- Ты целое утро болталась где-то! - вырвалось у него. - Разве ты не знаешь, как опасно уходить из лагеря одной? Ты всех заставила тревожиться. Еще немного - и кому-то пришлось бы идти искать тебя. - Он не сказал, что именно его напугало ее отсутствие и что именно он отправился бы на поиски. Эйла даже отпрянула от его напора.
- Я была не одна. Со мной были Уинни и Удалец. Я дала им немного размяться. Им это нужно.
- Хорошо. Но ты не должна уходить так надолго в такой холод. Опасно разгуливать одной. - Он говорил уже не так уверенно, поглядывая на Мамута, ища у него поддержки.
- Говорю же, я была не одна. Со мной были Уинни и Удалец. И сегодня неплохая погода, солнечно и не так уж холодно. - Она была смущена и раздосадована его гневом; до нее не доходило, что за этим таится страх за нее - страх почти невыносимый. - Мне уже приходилось оставаться одной зимой, Джондалар. Как ты думаешь, кто был рядом со мной, когда я жила в той долине?
"Она права, - подумал он. - Она умеет о себе позаботиться. Не мне учить ее, куда и когда ходить. Мамут-то не особо и беспокоился, когда спросил, куда ушла Эйла, а ведь она дочь его очага. Надо побольше оглядываться на старого шамана", - решил Джондалар, чувствуя себя в дураках, словно он устроил сцену из-за сущего пустяка.
- Ну… ладно… пойду проведаю лошадей… - пробормотал он и, повернувшись, направился в пристройку.
Эйла удивленно посмотрела ему вслед: неужто он думает, что она не позаботилась о лошадях сама. Она чувствовала себя смущенной и расстроенной. Его вовсе невозможно понять!
Мамут в упор поглядел на нее. Ее боль и подавленность бросались в глаза. Почему это людям так трудно разобраться в собственных делах? Ему хотелось бы поговорить с ними откровенно и заставить их наконец увидеть то, что очевидно было каждому со стороны, но он раздумал. Он уже и так сделал все, что мог. Он чувствовал любое подспудное душевное движение у Зеландонии и сейчас понимал, что дело обстоит не так просто, как кажется. Пусть уж разбираются сами! Все поймут на опыте и примут решение… Но надо как-нибудь вызвать Эйлу на разговор или по крайней мере помочь ей сделать выбор, разобраться в своих желаниях и возможностях.

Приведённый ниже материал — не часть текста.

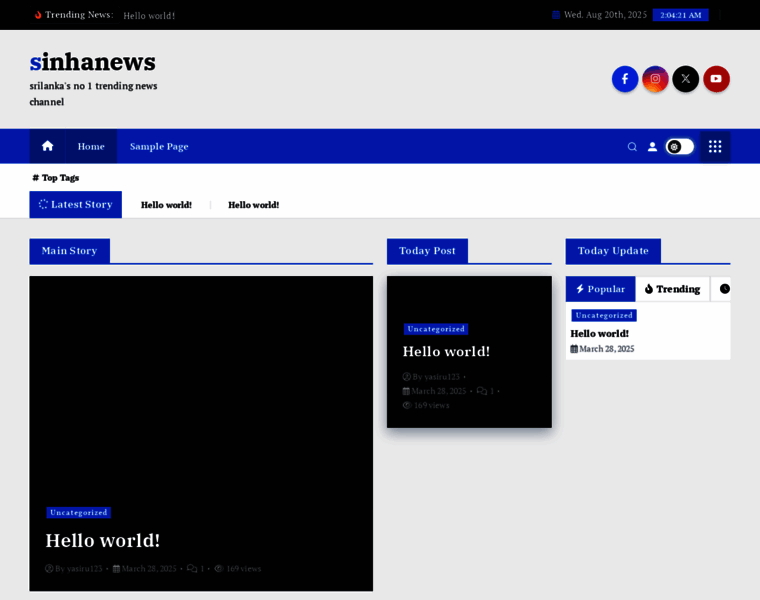This screenshot has height=600, width=760.
Task: Open the Sample Page menu item
Action: 159,146
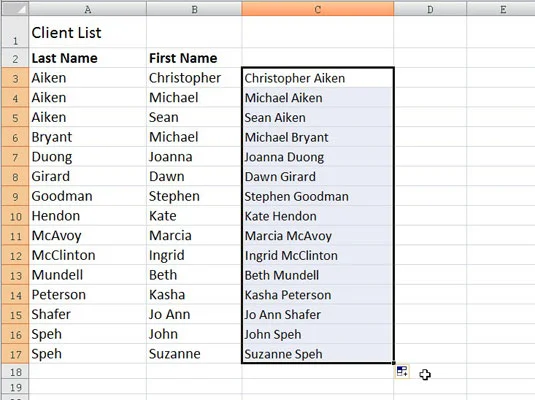Image resolution: width=535 pixels, height=400 pixels.
Task: Select row 18 header
Action: pos(15,371)
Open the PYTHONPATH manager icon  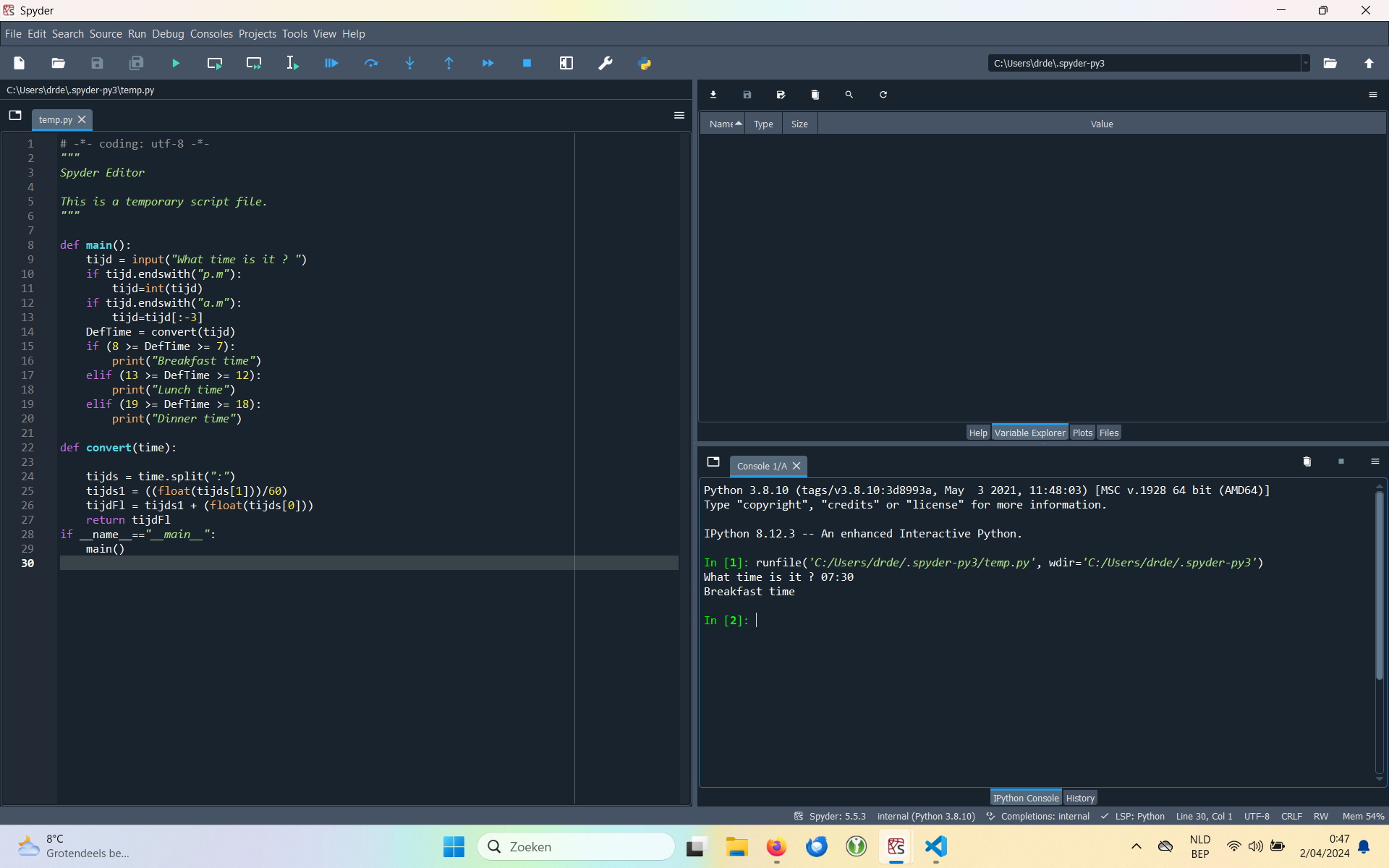pyautogui.click(x=645, y=64)
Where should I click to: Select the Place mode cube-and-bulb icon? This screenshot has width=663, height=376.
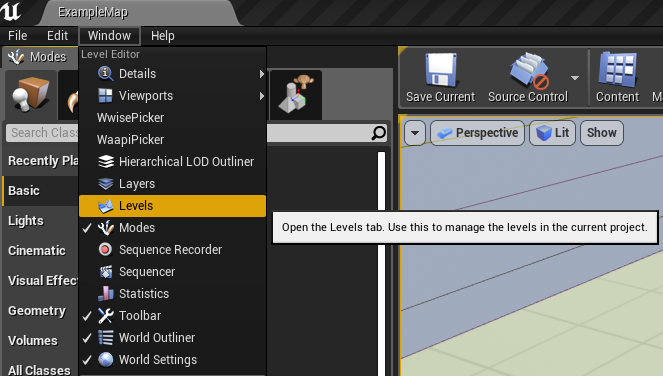pos(30,95)
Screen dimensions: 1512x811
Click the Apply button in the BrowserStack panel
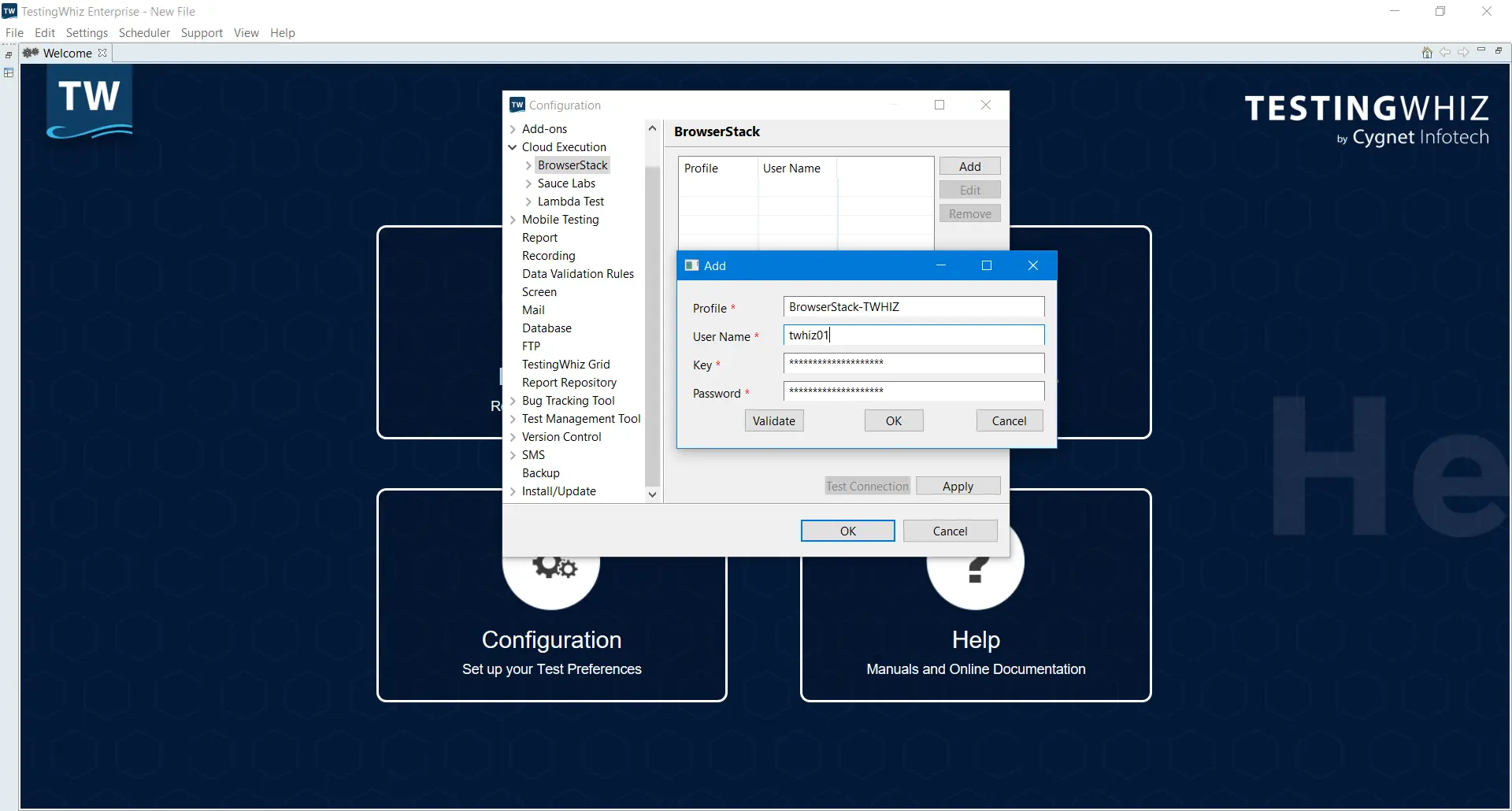958,487
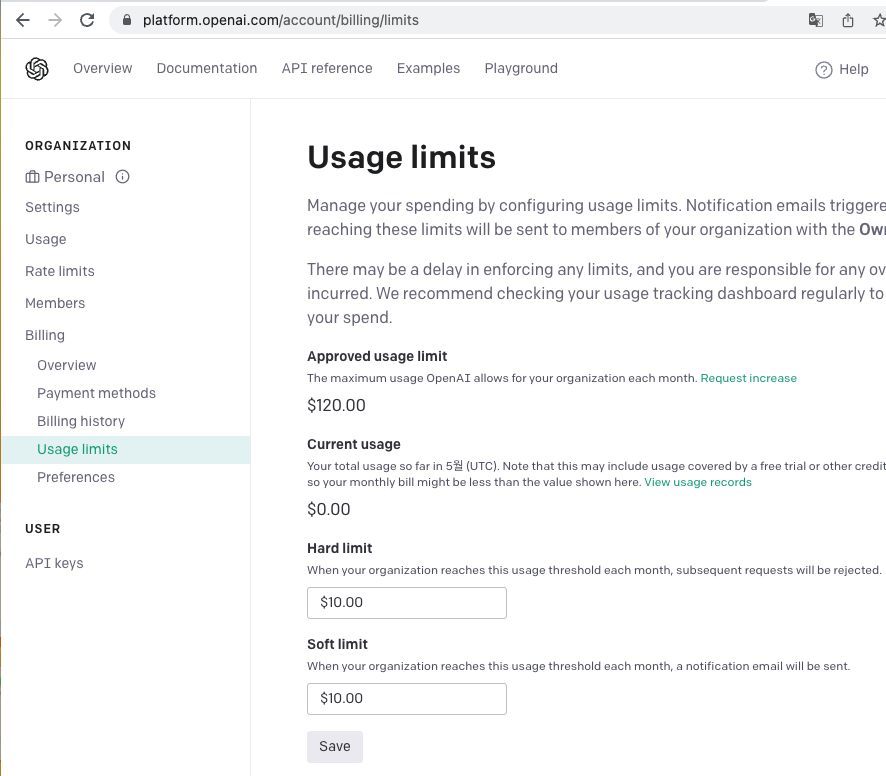Open API reference in top navigation
886x776 pixels.
(x=327, y=69)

- Так говоришь, сегодня не так уж и холодно, Эйла? - спросил Мамут.
Она была так погружена в свои мысли, что не сразу расслышала его вопрос.
- Что? О… да. Думаю, да. Не то чтобы потеплело, но холод не так чувствуется.
- Я все думал: когда же Она переломит хребет зиме? - ответил Мамут. - Я чувствовал, что уже скоро.
- Переломит хребет? Не понимаю.
- Сейчас объясню, Эйла. Садись. Я расскажу тебе историю о Великой Милостивой Земной Матери, которая создала все живое, - сказал старик улыбаясь. Эйла села рядом с ним на подстилку у огня. - В тяжкой борьбе Великая Мать исторгла жизненную силу из Хаоса, который есть холодная и недвижная пустота, подобная смерти. И из силы этой Она сотворила жизнь и тепло. Но Ей приходится вечно бороться за жизнь, которую Она создала. Когда приходят холода, мы знаем: началась битва между Великой Земной Матерью, которая желает возрождения жизни, и холодной смертью, которую несет Хаос. Но прежде всего Она должна позаботиться о своих детях.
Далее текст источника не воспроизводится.